İstanbul Satranç Derneği yıllar boyunca satrancın ilk adresi olmakla kalmamış aynı zamanda pek çok satranççı çıkardığı gibi çok ilginç hikayelere de tanıklık etmiştir. Usta oyuncular arasındaki bitmek tükenmek bitmeyen mücadeleler bir yana iki orta seviye oyuncunun kapışması belki de en eğlendirici ve zaman zaman da gerilimli sahnelere yol açmıştır. Ersinan Özkan ve Kahraman Tovim belli bir dönem için unutulmazlar arasında sayılır.
Hem entelektüelliği hem de eğitimci yönüyle üstad lakabını alan Serdar Çelik’ten dinlediğimiz hikaye komik ve de hakem konusu olabilecek ilginçlikte.
Kahraman Tovim ve Ersinan Özkan 1980’li yıllarda birbirlerine karşı iddialı rakiptir. Filmlerde olduğu gibi tezat bir yapıya sahip ikilidirler. Kahraman Tovim iri yarı şişman sayılacak bir tiptir. Ersinan ise onun yanında oldukça cılızdır. Tovim fiziğine benzer bir şekilde ağır canlı ama sinirleri sağlamdır. Öte yandan Ersinan Özkan daha kırılgan ve morali çabuk bozulan hassas bir yapıda. İddialı yıldırım maçları yaparlar ama bununla beraber önemli olan şey rakibi dize getirebilmek ve sonra dalga geçerek bunun keyfini çıkarabilmektir.
Oyun esnasında tatlı tatlı birbirlerine laf atarlar. Robert Koleji mezunu Tovim 4-5 dil bildiğini söylemekte ve entel yorumlarda bulunmaktadır. Halk adamı Ersinan Özkan ise her fırsatta taşı gediğine koymaktan kaçınmaz. Karagöz ve Hacıvatvari atışmalar dernekte geniş bir seyirci kitlesi yaratmıştır. Artık seyirciler oyuna değil de atışmalara hareketlere bakmaktadır.

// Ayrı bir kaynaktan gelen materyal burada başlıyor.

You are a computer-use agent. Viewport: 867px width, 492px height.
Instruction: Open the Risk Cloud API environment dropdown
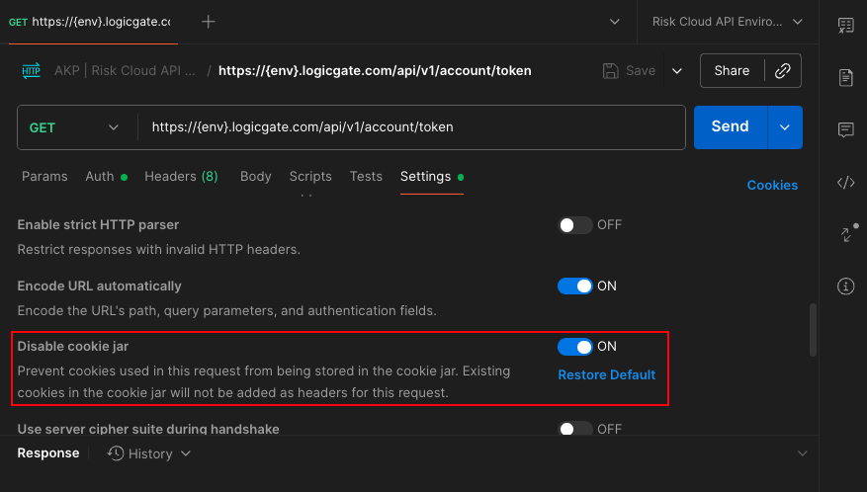pyautogui.click(x=728, y=22)
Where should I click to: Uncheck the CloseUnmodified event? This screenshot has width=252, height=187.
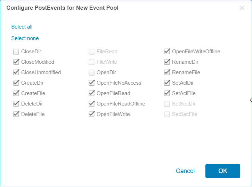(16, 72)
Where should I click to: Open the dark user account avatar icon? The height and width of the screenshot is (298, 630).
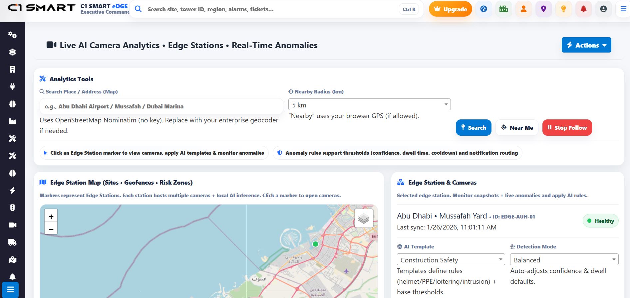click(603, 9)
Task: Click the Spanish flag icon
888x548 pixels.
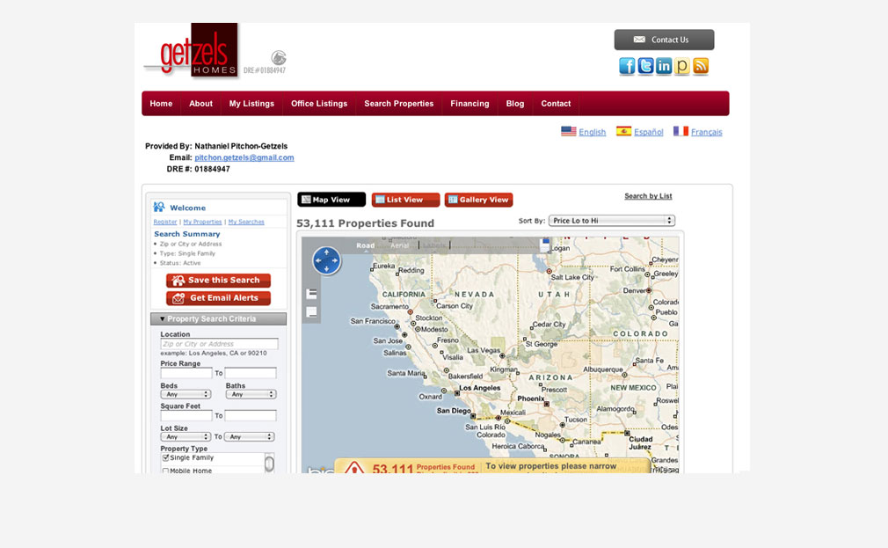Action: (624, 131)
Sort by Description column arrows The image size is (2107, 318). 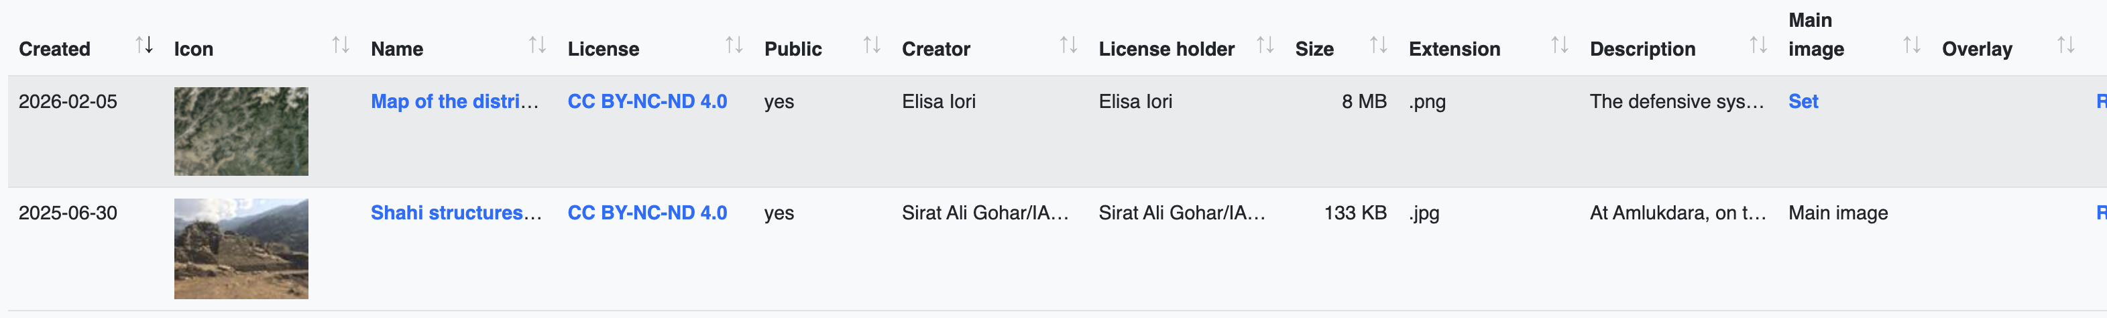coord(1758,45)
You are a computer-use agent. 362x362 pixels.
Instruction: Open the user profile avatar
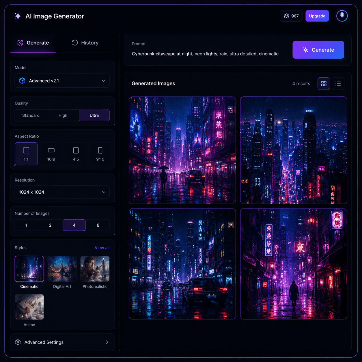(x=342, y=16)
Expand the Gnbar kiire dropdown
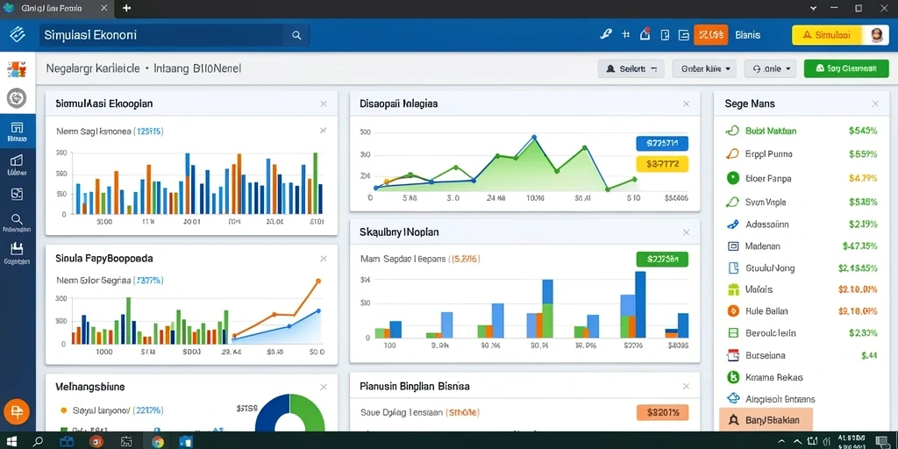Viewport: 898px width, 449px height. click(704, 68)
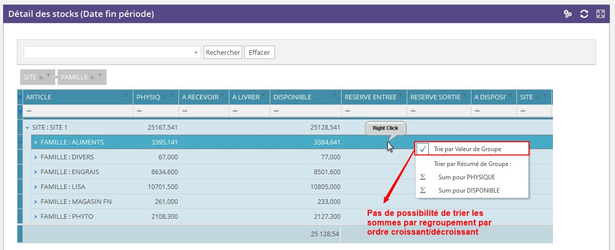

Oyunun kritik bir aşmasında Ersinan Özkan zaman sıkışmasındadır ve heyecanla piyonunu sekizinci yataya sürer.
Cezir!
Heyecan içerisindeki Ersinan Özkan etrafında vezir arar bulamaz ve panik içindeyken ağzından “Cezir” kelimesi çıkar ve piyonu sekizinci yataya koyar.
Kahraman Tovim kayıp vaziyettedir ama istifini bozmaz oynamaya devam eder. Belli bir noktada Ersinan çıktığı veziri ile oynamaya niyetlenir ve hamle yapar. Kahraman Tovim hemen saati durdurur ve imkansız hamle ilan eder!
Satrançta Cezir Nasıl Gider?
Tovim: “O taş öyle gitmez!”
Özkan: “Nasıl gitmezmiş. Veziri düz gittim işte.”
Tovim: “Hayır o vezir değil cezir. Sen cezir çıktığını ilan etmiştin ya!”
Özkan: “Hayır dilim sürçtü. Ben Vezir çıktım.”
Tovim: “Ben anlamam sen cezir çıktın.”
Özkan: “Allah, allah. Peki cezirle nasıl oynayacağım.”
Tovim: “Cezirin nasıl hareket ettiği tanımlanmışsa öyle gidersin veya yerinde kalır o taş.”